In 2012, Apple Inc. (NASDAQ:AAPL) added $38.7 billion to its already sizable pile of cash. This is more than the annual GDP of many small countries, including Serbia, Panama, and Bahrain. Although some have urged Apple Inc. (NASDAQ:AAPL) to return more cash to investors, Apple should use most of its cash to bolster its competitiveness, but finding productive ways to spend the cash is becoming difficult. It’s time to think big, as in major acquisition big.
Tim Cook’s message at Goldman Sachs
Little noticed by the tech media has been Tim Cook’s new found willingness to consider a “major acquisition,” something that would have been unthinkable in the Jobs era. At the Goldman Sachs Technology and Internet Conference last week, Cook said:
“In terms of large acquisitions, we have looked at large companies. In each case . . . it didn’t pass our tests.”
“Would we look again? I’m sure we will. Is there a reason why we couldn’t do that? No. I think we have the management talent and depth to do it.”
“We want to make great products. That’s what we’re about. If a large company could help us do that even better, then that would be of interest.”
Why an acquisition would be a good thing
I see a large acquisition as having the following potential benefits:
Becoming more vertically integrated. The acquisition of a major hardware company would almost certainly have the effect of making Apple Inc. (NASDAQ:AAPL) more vertically integrated by re-incorporating more hardware manufacturing into the company. Apple’s chief rival in smart phone manufacturing is Samsung, one of the most vertically integrated electronics manufacturers on the planet. Samsung produces everything from ICs to LCDs. Samsung designs their own ARM-based SOCs (systems on chip) and manufactures them in their own silicon foundry. Apple Inc. (NASDAQ:AAPL) also hires Samsung to build its Apple Inc. (NASDAQ:AAPL) designed SOCs for the iPhones and iPads.

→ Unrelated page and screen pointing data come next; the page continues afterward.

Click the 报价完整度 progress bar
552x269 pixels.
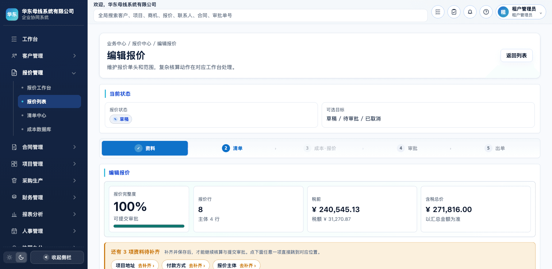pyautogui.click(x=149, y=226)
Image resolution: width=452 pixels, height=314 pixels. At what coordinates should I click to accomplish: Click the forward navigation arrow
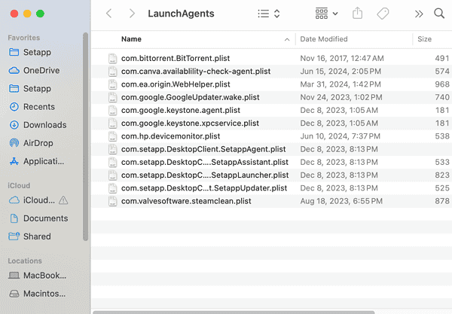click(x=133, y=14)
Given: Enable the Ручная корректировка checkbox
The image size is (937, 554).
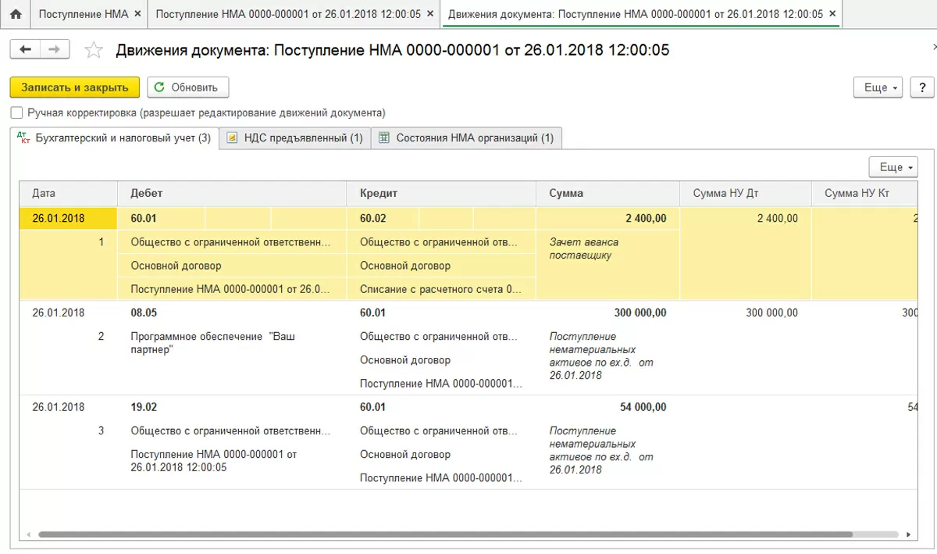Looking at the screenshot, I should pyautogui.click(x=17, y=113).
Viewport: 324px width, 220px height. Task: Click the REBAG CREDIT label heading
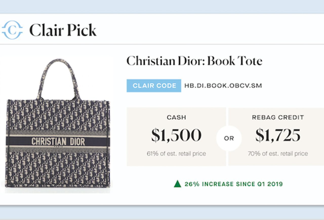click(x=278, y=118)
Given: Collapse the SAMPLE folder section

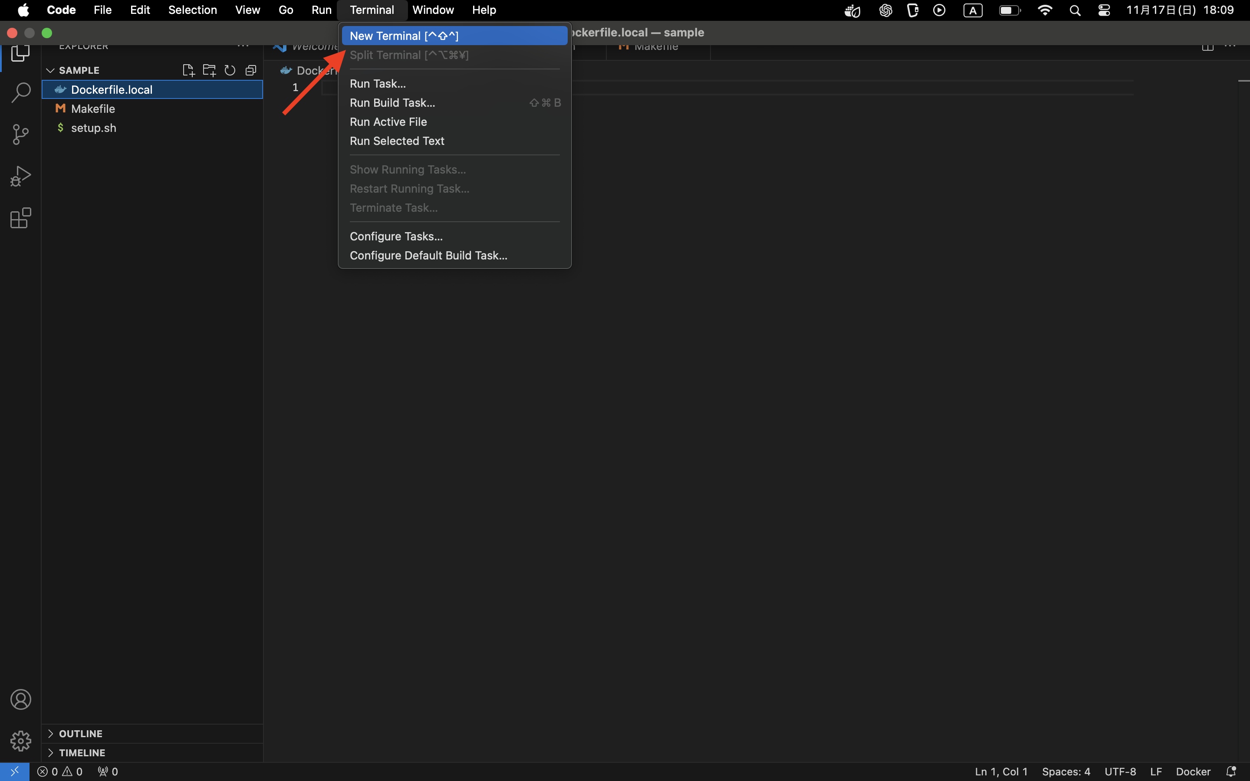Looking at the screenshot, I should tap(51, 70).

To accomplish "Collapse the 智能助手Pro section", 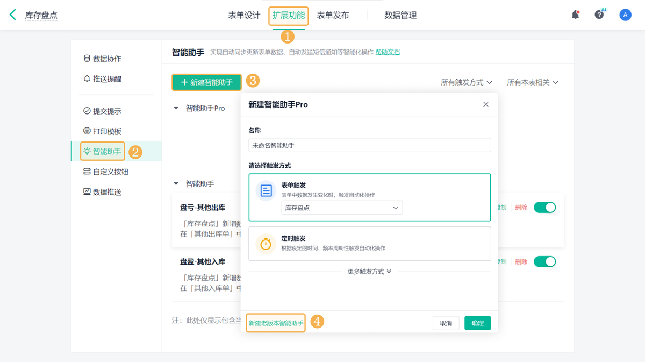I will [x=176, y=108].
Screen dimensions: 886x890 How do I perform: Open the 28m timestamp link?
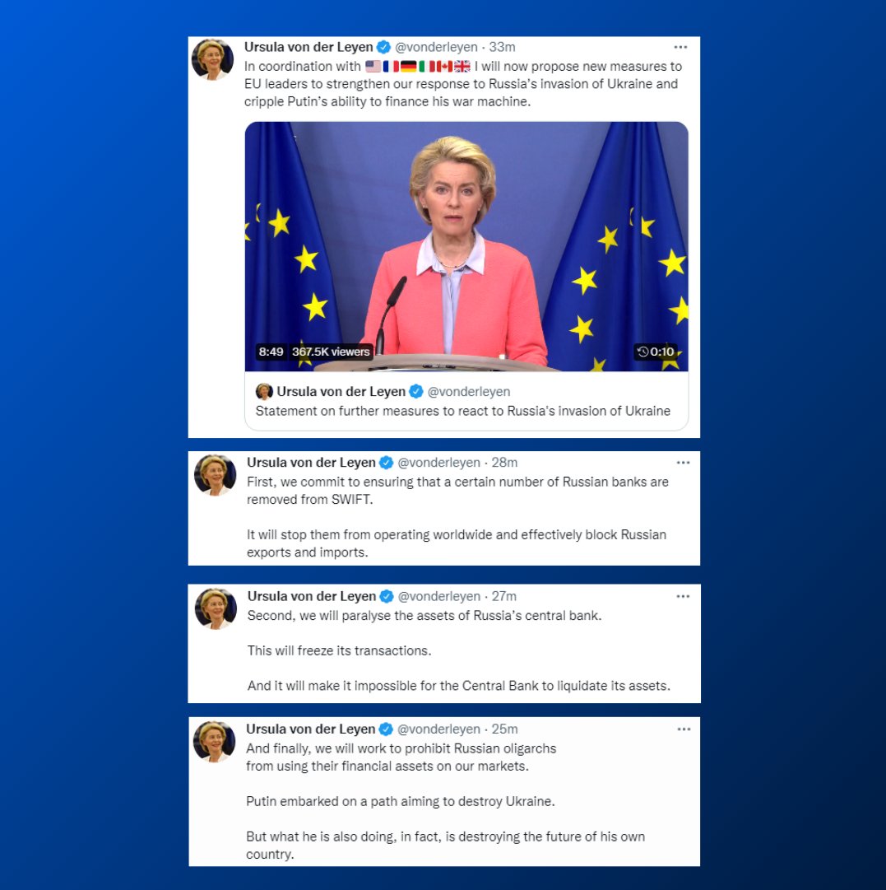[504, 463]
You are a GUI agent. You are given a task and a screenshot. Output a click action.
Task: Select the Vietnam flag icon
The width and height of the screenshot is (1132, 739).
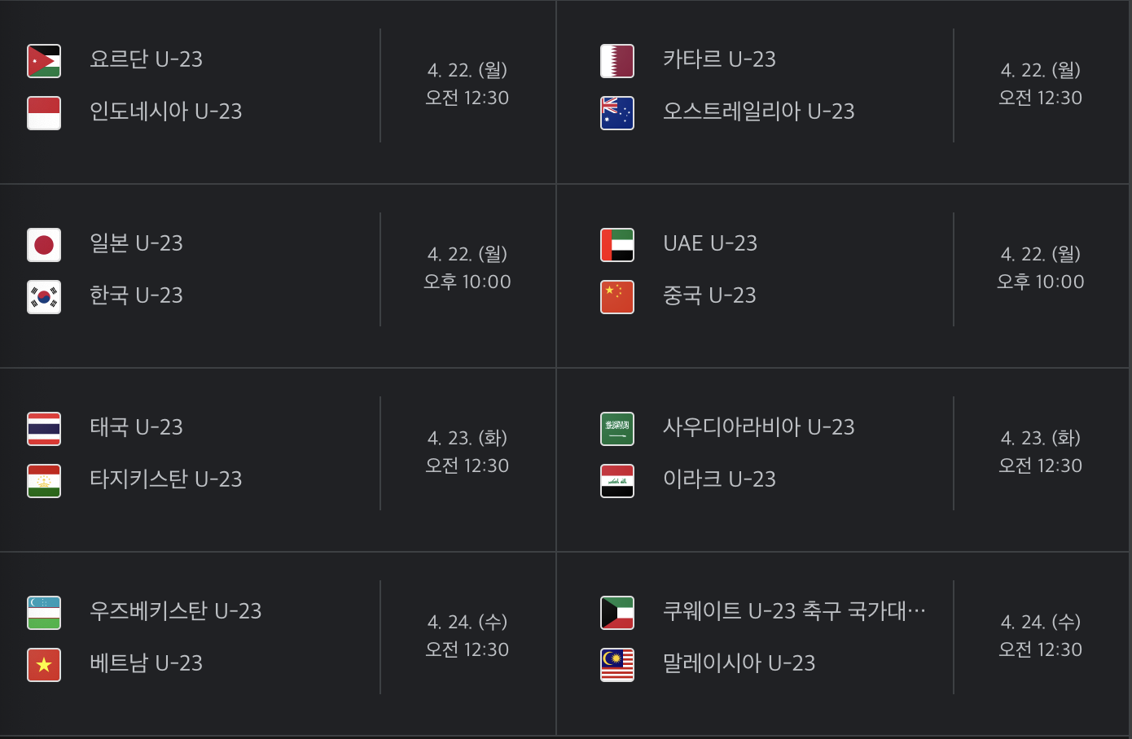click(43, 665)
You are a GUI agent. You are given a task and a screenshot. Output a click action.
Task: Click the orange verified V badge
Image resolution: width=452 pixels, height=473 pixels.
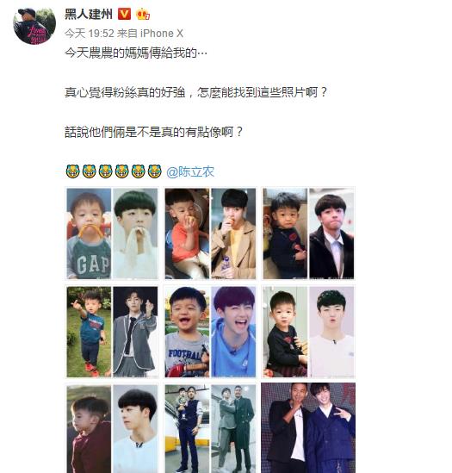(124, 14)
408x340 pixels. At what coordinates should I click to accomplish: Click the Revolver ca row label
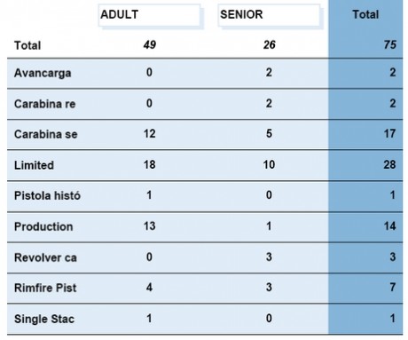[x=45, y=257]
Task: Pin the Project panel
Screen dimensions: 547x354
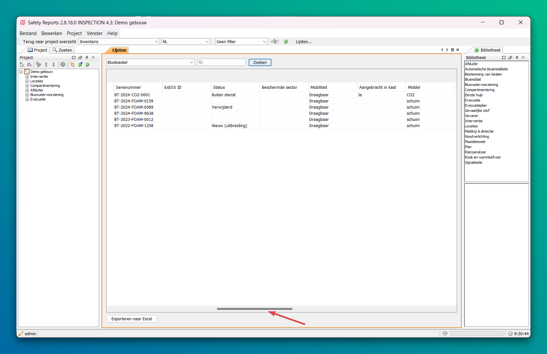Action: point(87,57)
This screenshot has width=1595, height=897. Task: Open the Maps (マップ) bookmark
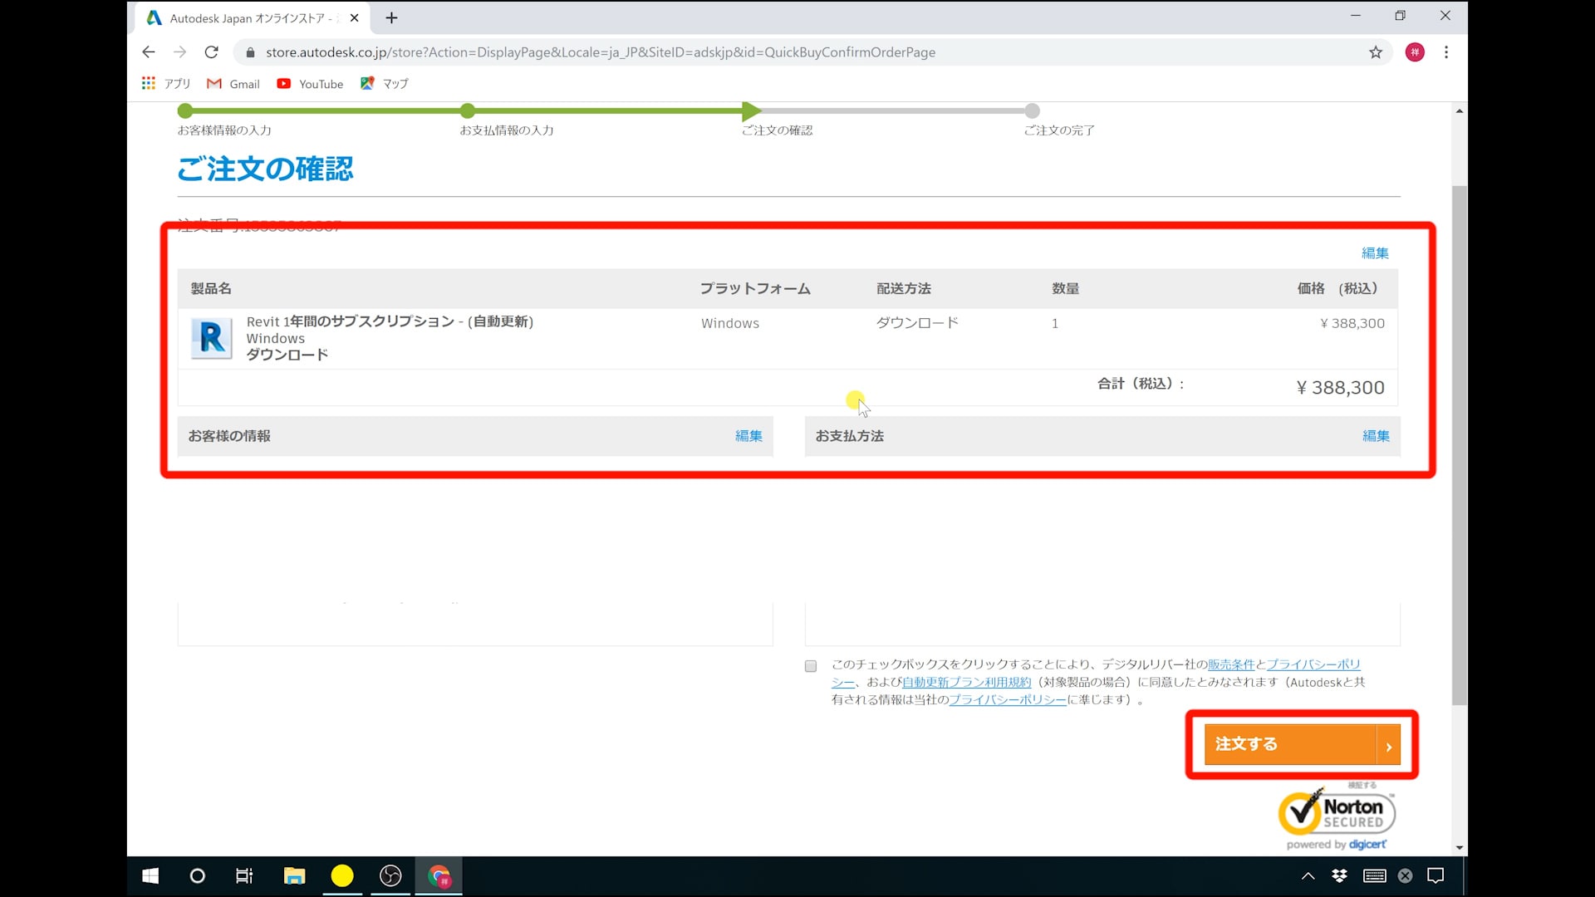385,84
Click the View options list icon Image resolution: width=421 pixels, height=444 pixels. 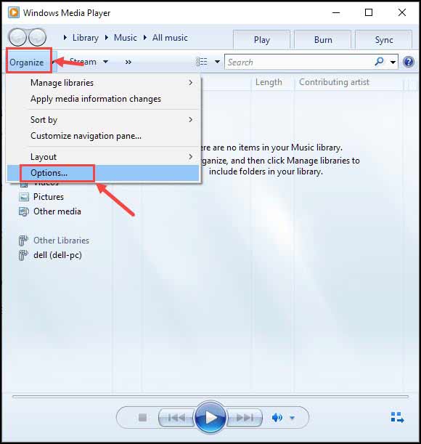pos(202,62)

Is what’s good for Samsung necessarily good for Apple? This remains to be proven, but in-sourcing does offer potential advantages in product development time and responsiveness to market changes. It also means that profit that would have gone to the supplier goes instead to Apple.
Broadening the product portfolio. Apple has historically focused on making a few “insanely great” products. This has worked well for Apple, but also has led to the belief that Apple can’t prosper without new breakthrough products. In fact, Apple was a little too dependent on breakthrough products in the Jobs era, and one way to reduce that dependency is simply to offer a wider variety of products. Why not the proverbial Apple Television or even an Apple AV receiver? Given how beautifully Apple products work together, Apple could set its sights on conquering the living room rather than merely occupying a tiny piece of it with Apple TV.
Tests? What tests?
It’s not hard to imagine the gist of the tests Cook mentioned. First and foremost, the company would have to want to be bought. Corporate raiding isn’t Apple’s style, and anyway, a hostile takeover of even an insignificant company would mean instant ostracism in the Valley, where no one wants to be branded “evil.”
And herein lies the chief difficulty, since it’s not easy finding a large company that wants to be bought that’s actually worth buying. Which brings us to what is certainly an important test: the company has to be profitable, or if not, the unprofitable parts have to be easily jettisoned. Apple is not a turnaround specialist, and in any case, they don’t want to be bothered.